- Work request -
The copy you return must begin at the line containing "Open the '릴리스 정보' release notes link" and end at the final line of the listing below, with every picture left out.
________________
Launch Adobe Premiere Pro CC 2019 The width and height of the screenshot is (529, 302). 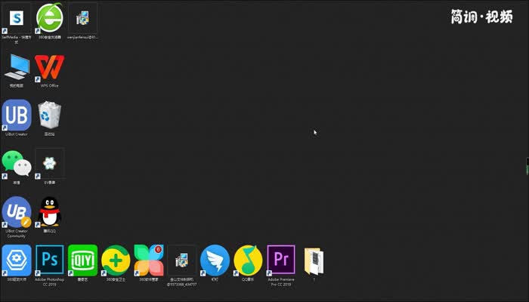[281, 260]
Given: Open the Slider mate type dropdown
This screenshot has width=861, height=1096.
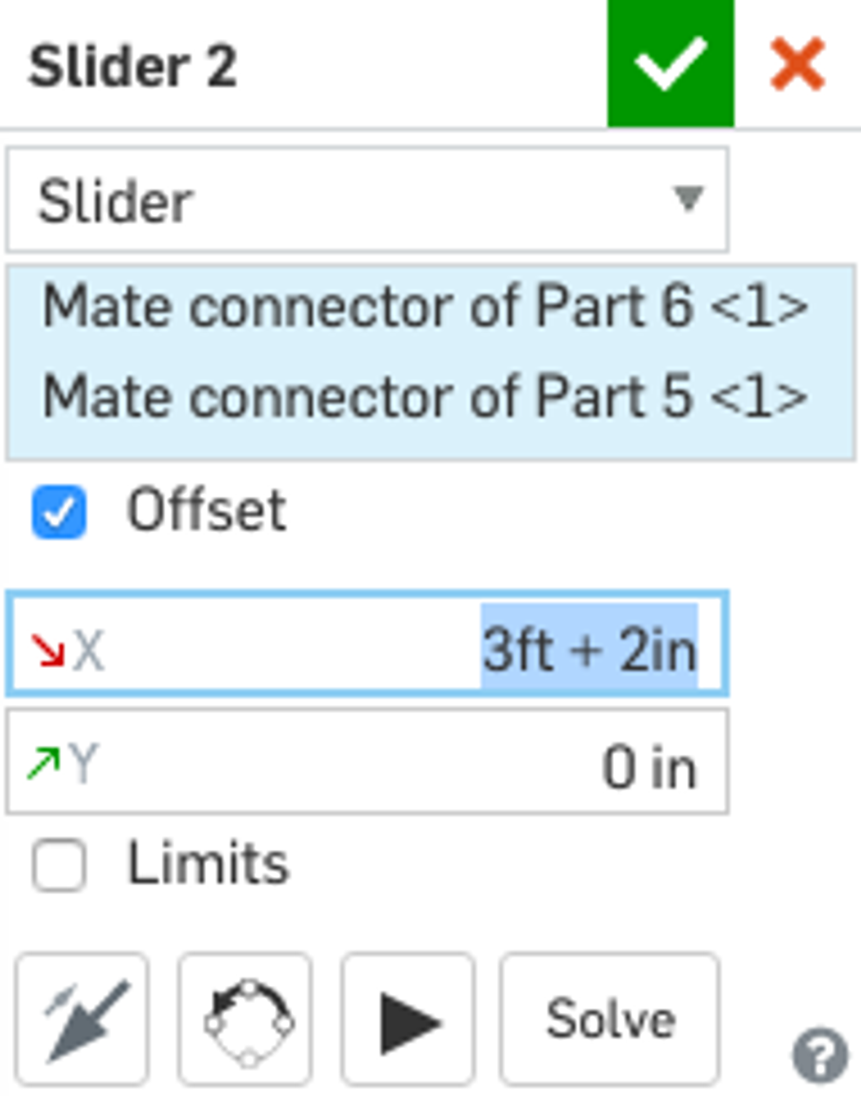Looking at the screenshot, I should (x=368, y=200).
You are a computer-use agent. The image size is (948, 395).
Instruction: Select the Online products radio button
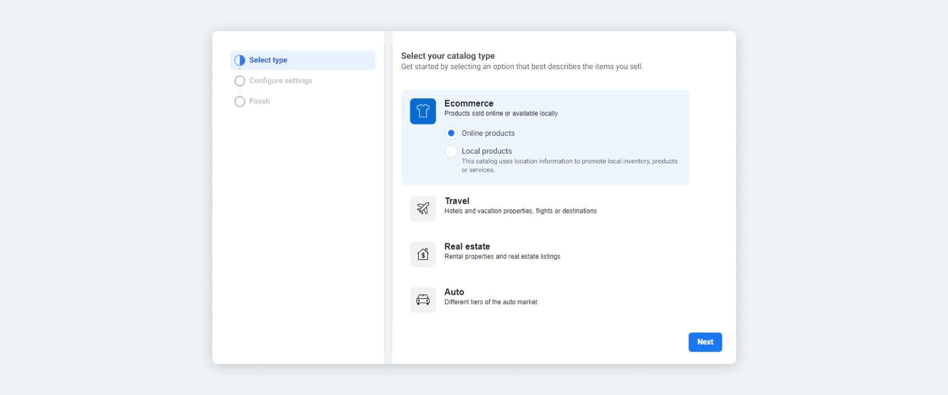(x=451, y=133)
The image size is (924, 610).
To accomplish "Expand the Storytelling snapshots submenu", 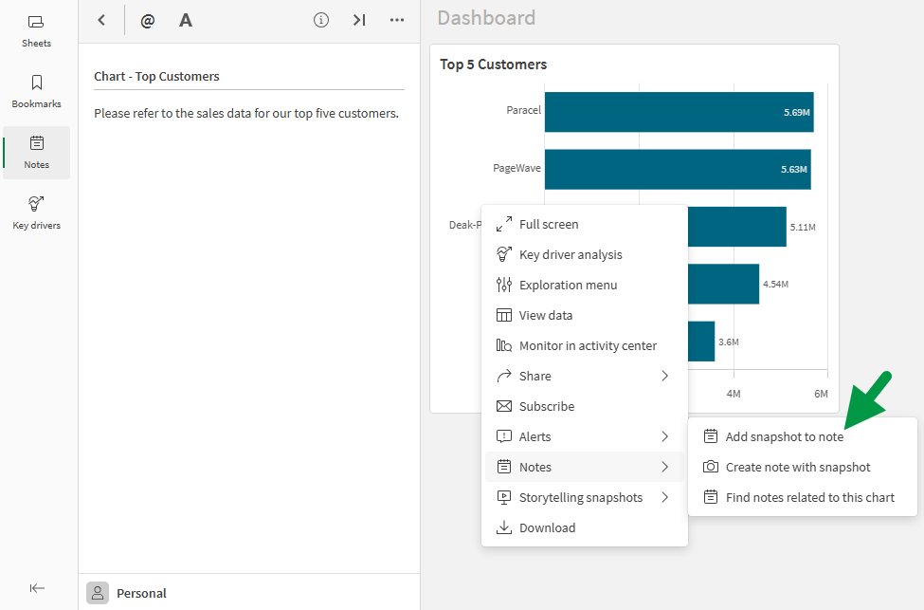I will (x=584, y=497).
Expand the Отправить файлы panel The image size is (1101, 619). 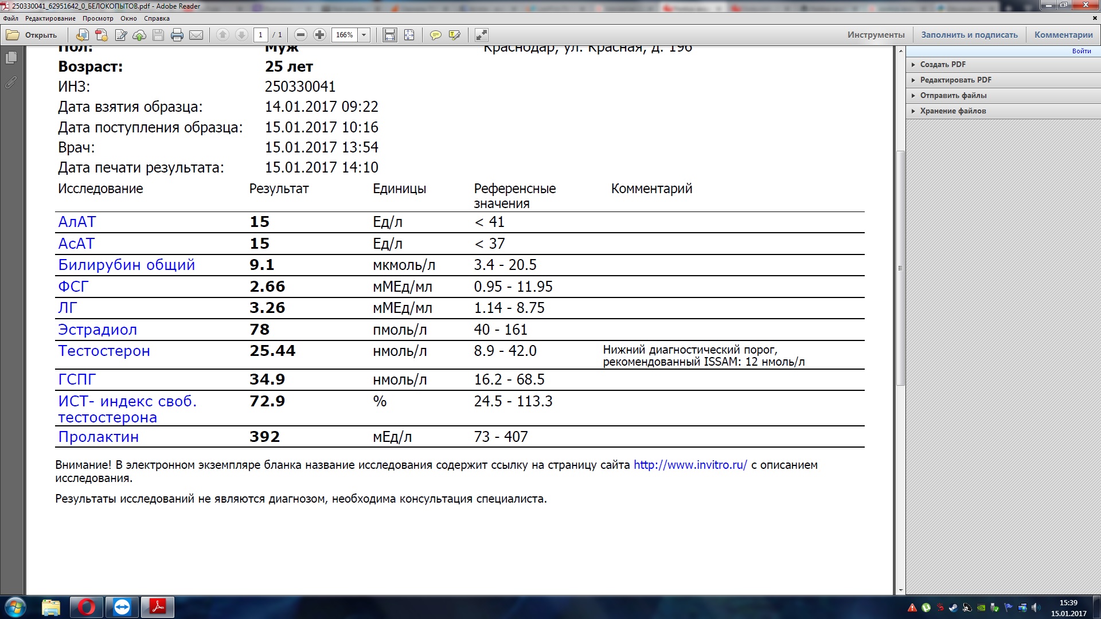[x=952, y=96]
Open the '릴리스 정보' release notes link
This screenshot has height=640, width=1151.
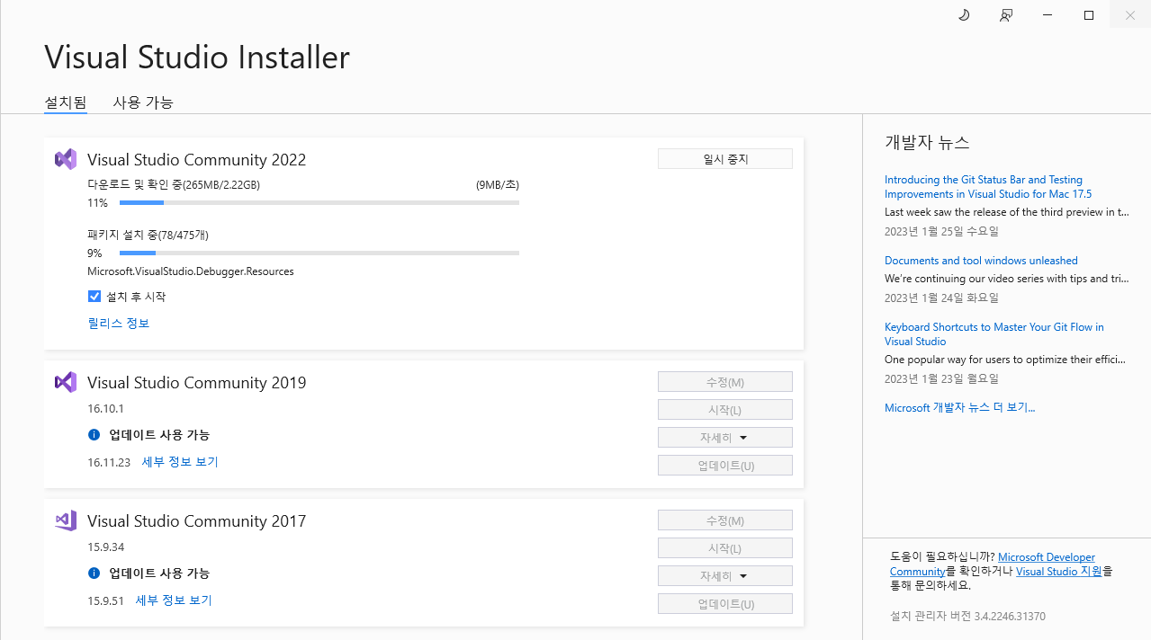[x=118, y=324]
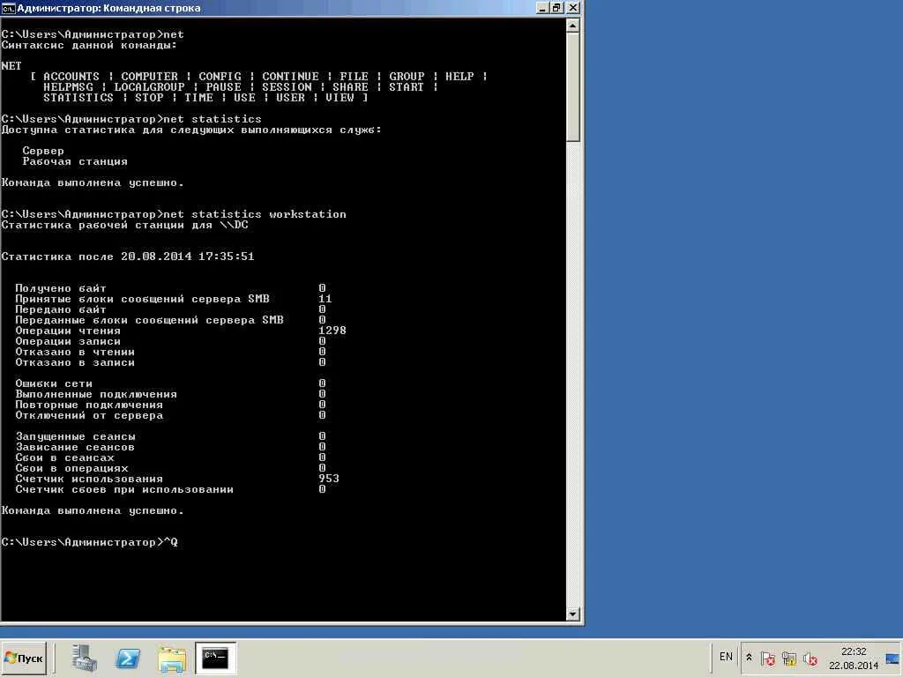Open Server Manager from the taskbar
903x677 pixels.
(x=84, y=658)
________________
- Task output -
Open the '릴리스 정보' release notes link
This screenshot has height=640, width=1151.
[x=118, y=324]
Open Server Manager from the taskbar
903x677 pixels.
(x=84, y=658)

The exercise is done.